It’s a shame how easily it can slip your mind that there are very few dishes that aren’t improved by adding buttermilk. From cookies to cakes, to brownies and biscuits, to pancakes, salad dressings and dips, to batters for coating chicken, fish or tempura vegetables, adding buttermilk provides a tang and toothsomeness that moistens and livens every dish it’s put into.
Diane St. Clair owns a dairy farm in Vermont where she painstakingly creates her own artisanal buttermilk, which she has marketed to some of the best regional restaurants. She has written a book that includes photos of the bucolic Vermont countryside where she lives, the Jersey cows that provide the raw materials for her buttermilk, and a collection of recipes enriched by the addition of buttermilk.
From “The Animal Farm Buttermilk Cookbook: Recipes and Reflections from a Small Vermont Dairy,” by Diane St. Clair (Andrews McMeel Publishing LLC, 2013):
Makes 8 servings.
1 pound lean ground beef, such as ground sirloin
1 (28-ounce) can whole plum tomatoes in juice
1 (14-ounce) can crushed tomatoes
1/2 cup medium-bodied red wine, such as Merlot
1 medium yellow onion, peeled and halved
1 garlic clove, minced
4 tablespoons unsalted butter
1 teaspoon whole dried oregano leaves (not ground oregano)
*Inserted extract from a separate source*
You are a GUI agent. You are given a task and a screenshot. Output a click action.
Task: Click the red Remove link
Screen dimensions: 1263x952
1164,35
Salt and freshly ground black pepper
3 tablespoons unsalted butter
3 tablespoons unbleached all-purpose flour
3 cups buttermilk
Salt and freshly ground black pepper
1 cup grated Parmesan
1 pound lasagna noodles, cooked and drained
2 cups shredded mozzarella
To make the sauce, brown the ground beef in a large saucepan over medium heat, 8 to 10 minutes. Spoon off and discard any excess fat.
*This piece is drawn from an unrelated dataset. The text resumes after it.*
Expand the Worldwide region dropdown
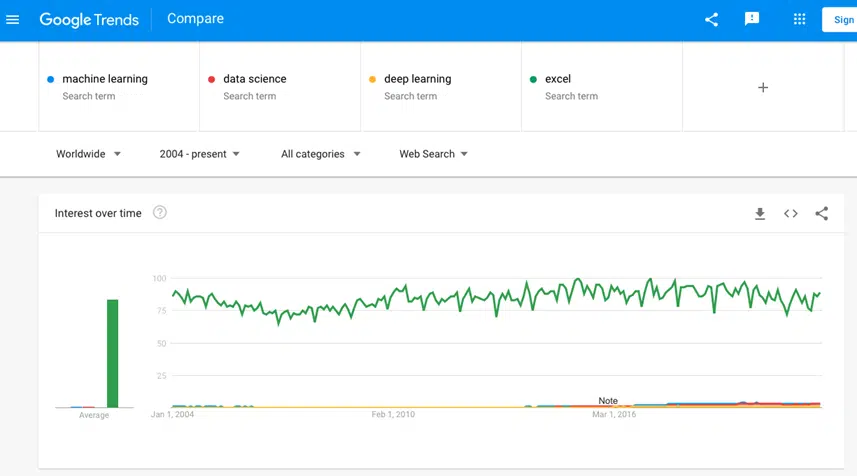Screen dimensions: 857x476 click(88, 154)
Add all of the tomatoes, crushing the whole tomatoes with the back of a spoon against the side of the pan, and the wine. Add the onion halves, garlic, butter and oregano. Bring to a boil, then decrease the heat and simmer, uncovered, for 45 minutes. Season to taste with salt and pepper.
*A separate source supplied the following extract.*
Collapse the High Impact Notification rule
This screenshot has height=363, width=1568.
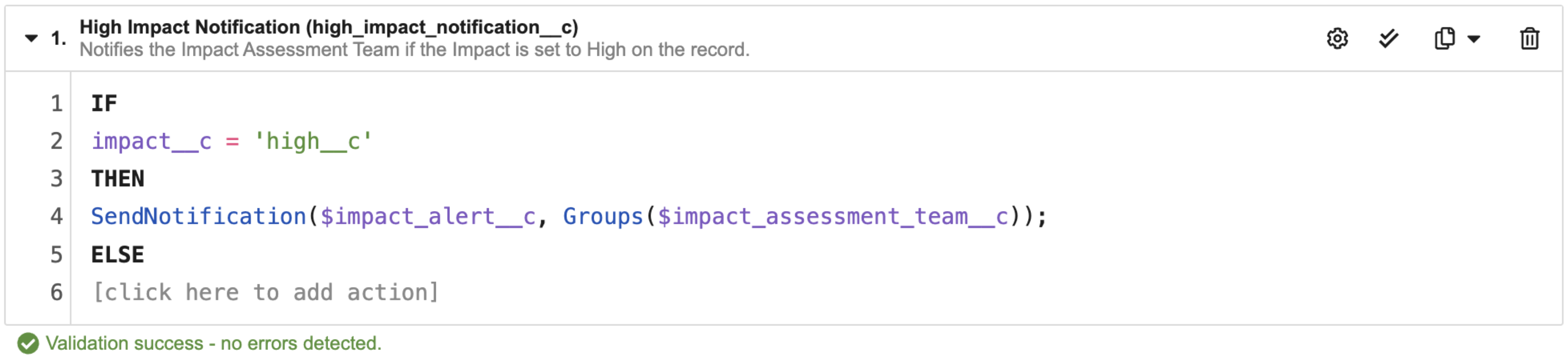31,38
To make the bechamel, melt the butter in a medium saucepan over low heat. Sprinkle in the flour and cook, stirring, just to combine. Pour in the buttermilk gradually, whisking as you go to avoid lumps, and cook until thickened, 3 to 4 minutes, whisking constantly. Remove from the heat and season with salt and pepper to taste. Keep the sauce warm.
Preheat the oven to 350 degrees. To assemble, put a cupful of the tomato sauce on the bottom of a 9-by-13-inch baking dish. Add a layer of noodles, a few spoonfuls of the bechamel, and sprinkle with one-third of the Parmesan. Add a layer of noodles, and continue to layer tomato sauce, bechamel, Parmesan and noodles until completed. Cover the top layer of noodles with the shredded mozzarella and bake for 30 minutes, or until bubbling and browned. Let the lasagne sit for 15 minutes before serving.
Animal Farm Buttermilk Panna Cotta
Makes 6 servings.
1 1/2 teaspoons unflavored powdered gelatin
1 1/4 cups heavy cream
7 tablespoons sugar
1/2 vanilla bean
1 3/4 cups buttermilk
Sprinkle the gelatin over 1 tablespoon of cold water in a small bowl, and let soak for about 5 minutes.
Mix the cream and sugar in a small saucepan. Split the vanilla bean and scrape the seeds into the pan with the cream, then add the pod. Heat the cream over medium heat, stirring until the sugar dissolves, 3 to 5 minutes. Add the gelatin mixture to the hot cream and remove the pan from the heat, stirring to dissolve the gelatin thoroughly.
Stir in the buttermilk, then pour through a fine-mesh strainer into a bowl with a pouring lip, discarding any solids (this strains out any bits of gelatin and ensures you will have a smooth, creamy result.) Divide the strained mixture among six 8-ounce ramekins. Refrigerate until set, about 3 hours. (If you would like to unmold the panna cotta before serving, dip the ramekin bases into a dish of hot water and invert the custards onto plates.)